You can re-execute simulation using:  
    `make -f $RV_ROOT/Makefile verilator`

The simulation run/build command has following generic form:

    make -f $RV_ROOT/tools/Makefile [<simulator>] [debug=1] [snapshot=mybuild] [target=<target>] [TEST=<test>] [TEST_DIR=<path_to_test_dir>]

where:
``` 
<simulator> -  can be 'verilator' (by default) 'irun' - Cadence xrun, 'vcs' - Synopsys VCS, 'vlog' Mentor Questa
               'riviera'- Aldec Riviera-PRO. if not provided, 'make' cleans work directory, builds verilator executable and runs a test.
debug=1     -  allows VCD generation for verilator and VCS and SHM waves for irun option.
<target>    -  predefined CPU configurations 'default' ( by default), 'default_ahb', 'typical_pd', 'high_perf' 
TEST        -  allows to run a C (<test>.c) or assembly (<test>.s) test, hello_world is run by default 
TEST_DIR    -  alternative to test source directory testbench/asm or testbench/tests
<snapshot>  -  run and build executable model of custom CPU configuration, remember to provide 'snapshot' argument 
               for runs on custom configurations.
CONF_PARAMS -  allows to provide -set options to swerv.conf script to alter predefined EL2 targets parameters
```
Example:

    make -f $RV_ROOT/Makefile verilator TEST=cmark

will build and simulate  testbench/asm/cmark.c program with verilator 


If you want to compile a test only, you can run:

    make -f $RV_ROOT/Makefile program.hex TEST=<test> [TEST_DIR=/path/to/dir]

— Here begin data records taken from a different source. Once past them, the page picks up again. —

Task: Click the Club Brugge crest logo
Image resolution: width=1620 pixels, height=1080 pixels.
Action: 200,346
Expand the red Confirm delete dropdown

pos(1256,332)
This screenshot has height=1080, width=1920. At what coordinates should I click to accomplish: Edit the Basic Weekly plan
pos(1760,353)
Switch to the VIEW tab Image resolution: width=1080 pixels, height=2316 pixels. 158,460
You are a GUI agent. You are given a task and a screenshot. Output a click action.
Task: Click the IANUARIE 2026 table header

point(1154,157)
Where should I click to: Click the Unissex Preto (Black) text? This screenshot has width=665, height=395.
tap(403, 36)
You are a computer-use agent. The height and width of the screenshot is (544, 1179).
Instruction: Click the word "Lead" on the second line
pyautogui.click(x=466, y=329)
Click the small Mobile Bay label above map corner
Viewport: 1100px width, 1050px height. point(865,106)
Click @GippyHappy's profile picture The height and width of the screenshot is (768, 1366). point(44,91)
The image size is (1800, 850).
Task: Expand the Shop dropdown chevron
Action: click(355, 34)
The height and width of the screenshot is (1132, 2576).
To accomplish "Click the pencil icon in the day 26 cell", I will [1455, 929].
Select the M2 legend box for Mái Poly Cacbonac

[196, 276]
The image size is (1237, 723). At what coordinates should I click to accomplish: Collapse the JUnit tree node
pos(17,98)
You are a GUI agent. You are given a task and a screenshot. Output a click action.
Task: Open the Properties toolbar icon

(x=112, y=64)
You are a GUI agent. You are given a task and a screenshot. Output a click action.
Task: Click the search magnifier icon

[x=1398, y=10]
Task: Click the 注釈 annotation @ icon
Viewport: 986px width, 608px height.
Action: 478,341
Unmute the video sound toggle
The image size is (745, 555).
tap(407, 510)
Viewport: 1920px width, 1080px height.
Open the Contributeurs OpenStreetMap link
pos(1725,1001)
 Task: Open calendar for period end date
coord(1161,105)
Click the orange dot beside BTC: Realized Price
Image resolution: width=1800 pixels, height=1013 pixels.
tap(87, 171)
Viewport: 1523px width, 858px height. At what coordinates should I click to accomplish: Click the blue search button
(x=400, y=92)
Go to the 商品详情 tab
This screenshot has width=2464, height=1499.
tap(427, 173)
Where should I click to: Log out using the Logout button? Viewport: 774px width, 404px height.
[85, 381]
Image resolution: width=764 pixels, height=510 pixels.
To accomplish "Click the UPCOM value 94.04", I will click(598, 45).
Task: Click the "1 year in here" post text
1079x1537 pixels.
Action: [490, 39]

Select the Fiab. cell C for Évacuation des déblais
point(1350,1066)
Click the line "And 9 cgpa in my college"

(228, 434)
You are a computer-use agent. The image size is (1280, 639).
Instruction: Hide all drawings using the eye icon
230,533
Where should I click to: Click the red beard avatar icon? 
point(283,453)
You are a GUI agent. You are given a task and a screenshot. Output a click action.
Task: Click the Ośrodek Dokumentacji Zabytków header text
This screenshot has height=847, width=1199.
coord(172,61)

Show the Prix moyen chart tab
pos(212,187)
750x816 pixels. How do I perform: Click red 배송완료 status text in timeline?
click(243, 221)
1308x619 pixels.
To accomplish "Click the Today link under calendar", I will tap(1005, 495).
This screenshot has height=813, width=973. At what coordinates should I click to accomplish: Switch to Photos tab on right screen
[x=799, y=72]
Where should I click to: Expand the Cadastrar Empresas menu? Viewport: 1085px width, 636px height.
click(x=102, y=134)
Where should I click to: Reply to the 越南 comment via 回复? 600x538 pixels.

The `$RV_ROOT/testbench/asm` directory contains following tests ready to simulate:
```
hello_world      - default tes to run, prints Hello World message to screen and console.log
hello_world_dccm  - the same as above, but takes the string from preloaded DCCM.
hello_world_iccm  - the same as hello_world, but loads the test code to ICCM via LSU to DMA bridge and then executes
                  it from there. Runs on EL2 with AXI4 buses only. 
cmark             - coremark benchmark running with code and data in external memories
cmark_dccm        - the same as above, running data and stack from DCCM (faster)
cmark_iccm        - the same as above with preloaded code to ICCM. 
```

The `$RV_ROOT/testbench/hex` directory contains precompiled hex files of the tests, ready for simulation in case RISCV SW tools are not installed.

**Note**: The testbench has a simple synthesizable bridge that allows you to load the ICCM via load/store instructions. This is only supported for AXI4 builds.